The paper, American Solar and Storage Manufacturing Renaissance: Managing the Transition Away from China, outlines a plan for reducing imports at a pace that aligns with efforts to reshore manufacturing and scale domestic production in key parts of the supply chain.

“American control of the solar supply chain is critical for our national security and economic strength,” said SEIA president and CEO Abigail Ross Hopper. “China is not going to willingly give up its market share, so we must be methodical and strategic about how we capitalize on the policy certainty from the Inflation Reduction Act and build this American clean energy manufacturing engine.”

The paper concludes that the current policy environment is enough to meaningfully manufacture all elements of the solar supply chain in the United States in the medium and long term. This independence does not mean America will cut off from ethical global markets, but rather should capitalize on the opportunity to drastically reduce our reliance on China and other potential adversaries for clean energy equipment and materials.
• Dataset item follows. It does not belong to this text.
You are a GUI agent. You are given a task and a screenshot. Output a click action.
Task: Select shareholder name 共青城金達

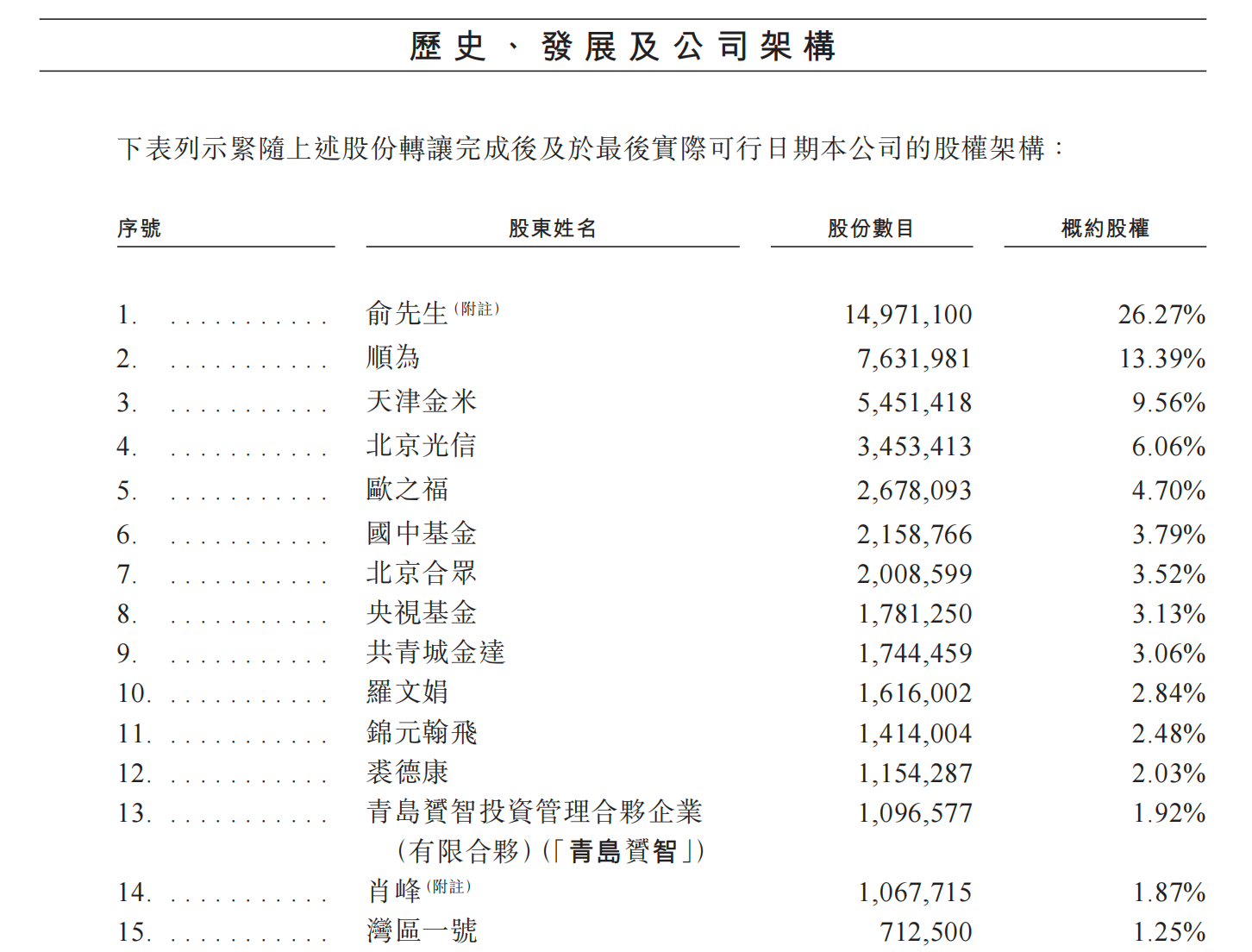coord(435,653)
SEIA’s vision and goal is that by end of this decade, the United States will be the most competitive and collaborative solar and energy storage industry in the world.
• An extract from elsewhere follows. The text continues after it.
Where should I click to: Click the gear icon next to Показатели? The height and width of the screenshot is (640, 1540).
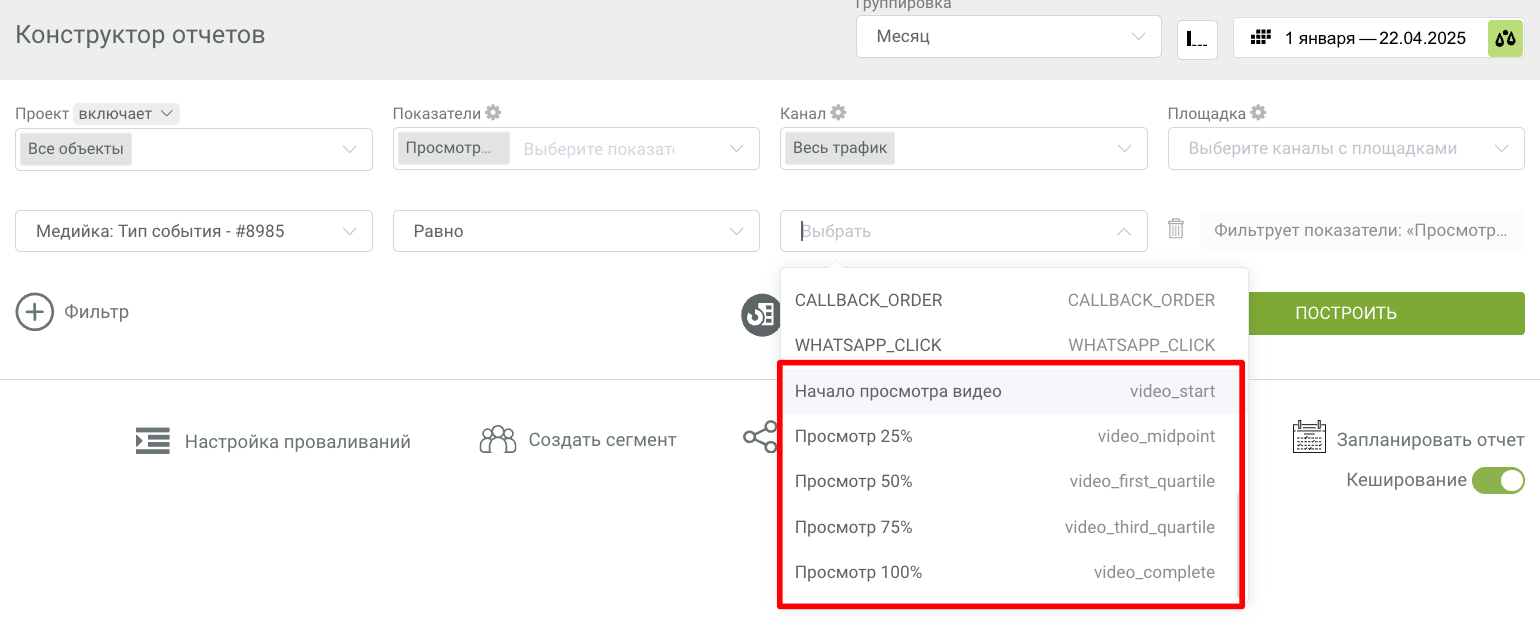[x=493, y=113]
SEIA is also releasing an interactive map that tracks new and existing solar and storage manufacturing facilities in the United States. The map includes the new clean energy manufacturing investments that have been announced since the passage of the Inflation Reduction Act (IRA) and its historic investment in domestic manufacturing.
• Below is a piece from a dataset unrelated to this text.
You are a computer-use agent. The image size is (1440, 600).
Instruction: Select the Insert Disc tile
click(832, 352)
The map incorporates facilities across the solar and storage value chain, including facilities that produce raw materials such as polysilicon, solar module assembly factories and facilities that produce solar components like racking and tracking systems.

According to SEIA analysis, the IRA is projected to grow America’s solar manufacturing workforce from about 34,000 jobs today to more than 115,000 solar manufacturing jobs by the end of the decade. By 2030, nearly 20% of solar jobs will be in manufacturing, up from roughly 12.5% today.

“The tides have turned in the solar manufacturing business landscape thanks to the IRA, and the announcements already made will create up to 80,000 high quality, family-supporting jobs,” said Ms. Hopper. “This is just the tip of the iceberg. With speedy implementation of the 45X manufacturing tax credit, more well-paying solar careers will be on the way.”

Users can filter the map by product type, facility size, location, jobs, investment total and production volume. The map includes 42 GW of U.S. solar module manufacturing announcements to date, marking significant progress toward SEIA’s stated goal of 50 GW of domestic manufacturing capacity by 2030.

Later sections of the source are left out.